Face a esta realidade, podemos e devemos diversificar a carteira de investimentos sobre vários bancos ou corretoras, de forma usufruirmos da protecção do SII em cada uma dessas entidades, e a distribuirmos o risco por elas.
Exemplo prático de diversificação a 3 níveis
Imaginemos um cenário em que um investidor decidia rastrear passivamente o índice global MSCI World usando 3 ETF’s de 3 gestoras de fundos diferentes (no caso, Amundi, BlackRock e SPDR), e ia comprando UP’s - Unidades de Participação desses ETF’s para cada uma das suas 3 contas em 3 corretoras diferentes (ActivoBank, Degiro e Interactive Brokers):
Neste cenário, e no que diz respeito a problemas com alguma corretora, o investidor estaria completamente protegido até aos 25000€ (no caso das corretoras portuguesas) ou 20000€, no caso da Degiro.
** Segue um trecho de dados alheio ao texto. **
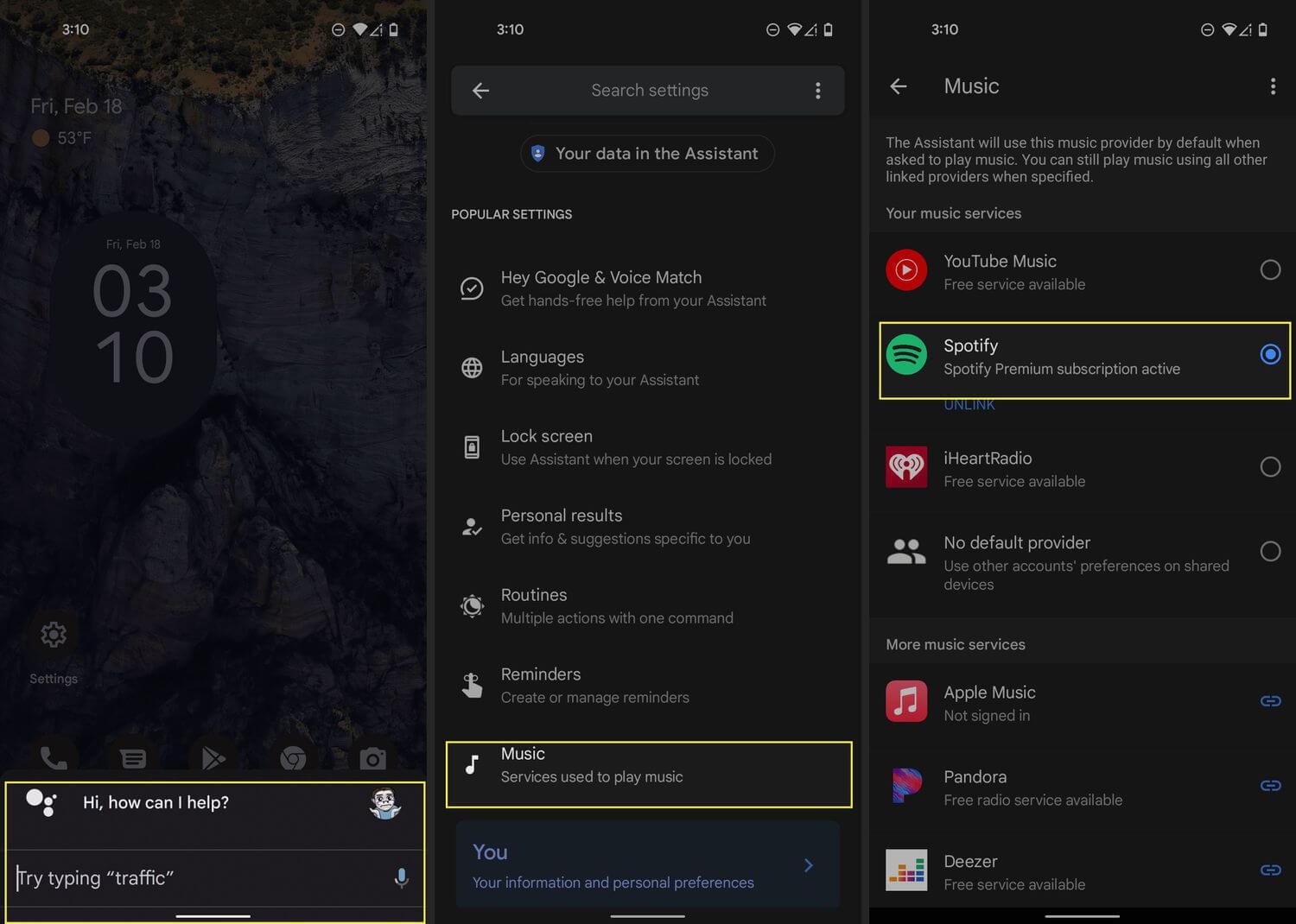
Task: Tap the microphone icon in Assistant input bar
Action: point(401,877)
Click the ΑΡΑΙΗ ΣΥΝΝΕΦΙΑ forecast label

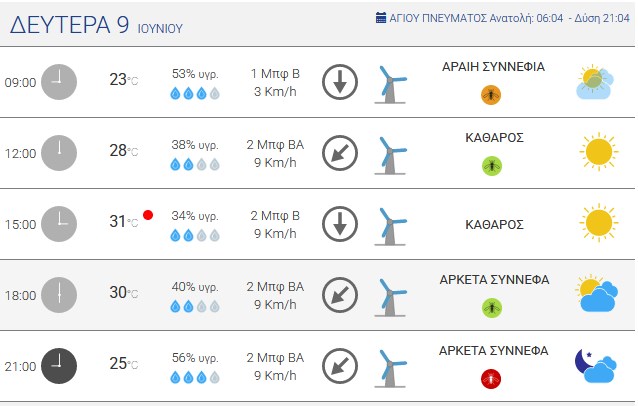(493, 67)
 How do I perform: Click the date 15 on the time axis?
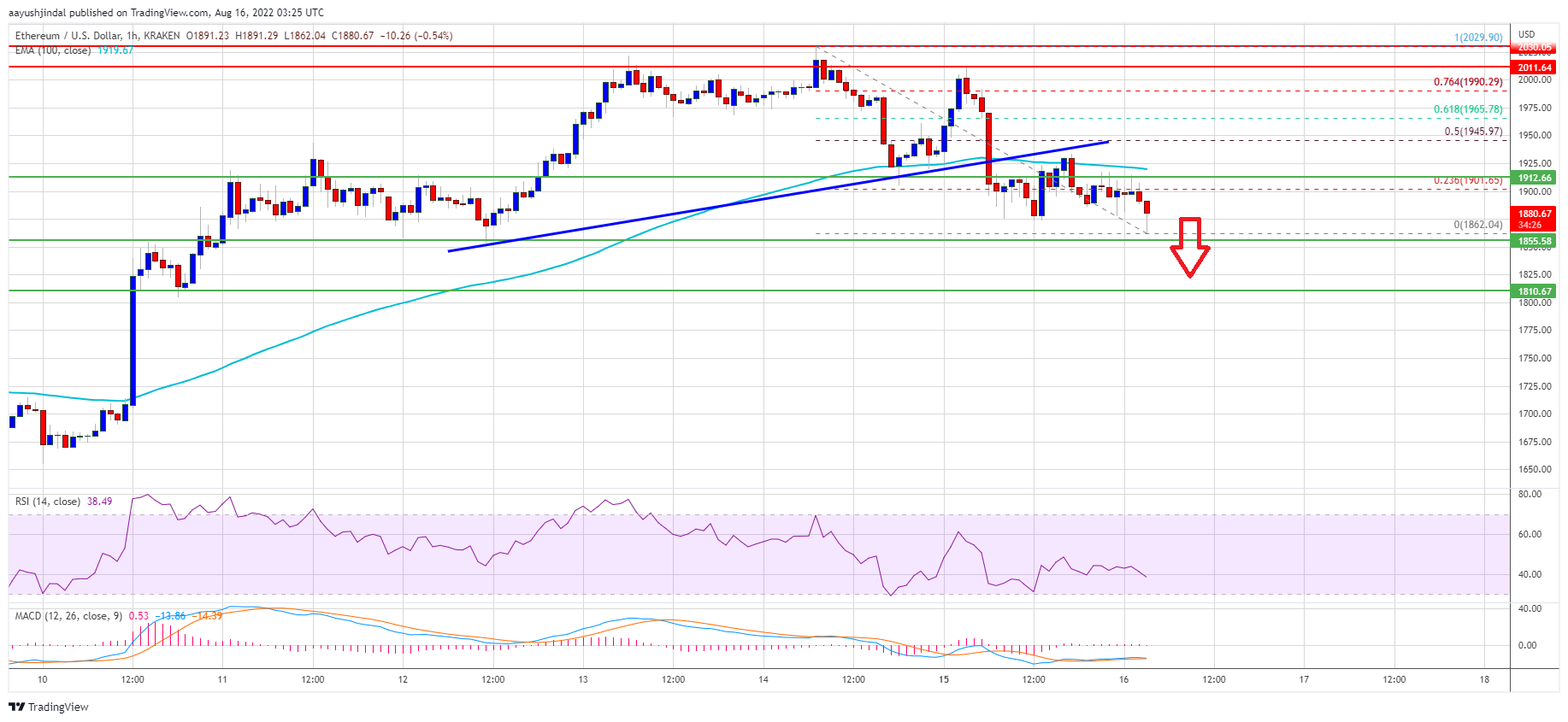coord(944,680)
A partir desse montante, e assumindo que o investidor repartia os investimentos equitativamente pelas 3 corretoras, em caso de falência numa delas teria em risco apenas 33,33% do seu portefólio.1
No que diz respeito a problemas com alguma gestora de fundos, mais uma vez o investidor teria em risco apenas 33,33% do seu portefólio.2
Nota final:
As corretoras, ETF’s e gestoras de fundos acima indicadas foram escolhidas aleatoriamente apenas para exemplificar uma estratégia de diversificação no investimento passivo na bolsa, rastreando passivamente um índice global. Não constituem recomendação.
Note-se que eu não tenho conhecimento de qualquer caso em que os investidores tenham perdido as acções ou UP’s - Unidades de Participação em ETF’s, em caso de falência das suas corretoras, porque normalmente o regulador intervém e os activos simplesmente são transferidos para gestão por outra corretora.
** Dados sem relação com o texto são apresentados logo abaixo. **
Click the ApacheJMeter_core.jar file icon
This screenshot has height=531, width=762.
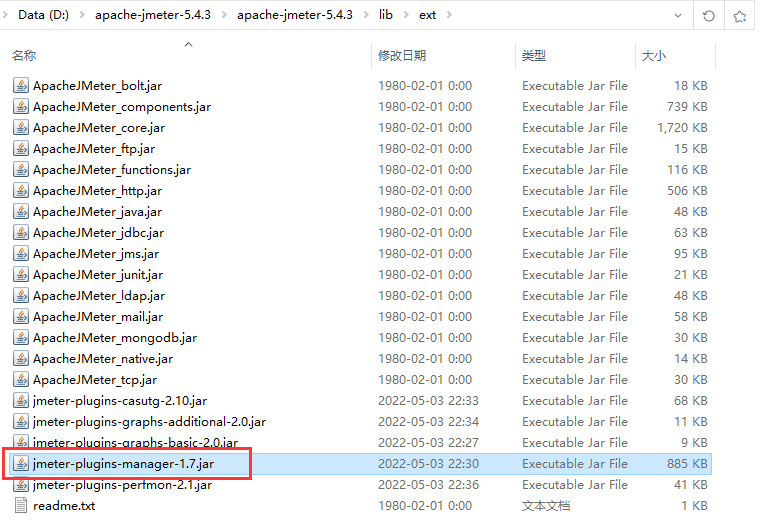[21, 128]
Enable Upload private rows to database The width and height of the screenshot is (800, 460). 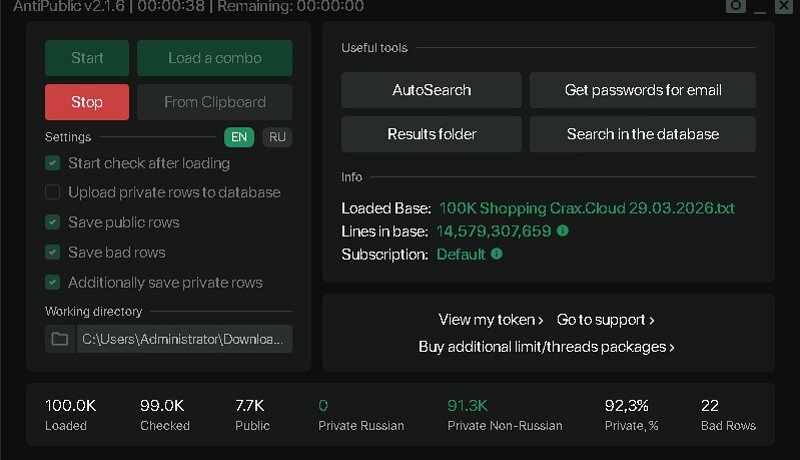coord(53,192)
Tanto as corretoras como as gestoras de fundos recorrem à custódia externa dos activos, de forma a que permaneçam segregados das suas contas, e protegidos em caso de falência. Não tenho conhecimento de casos de falências em gestoras de fundos em que os investidores não tenham visto os seus activos migrarem para outras entidades, ou serem indemnizados, se bem que existiram situações em que esse processo foi moroso.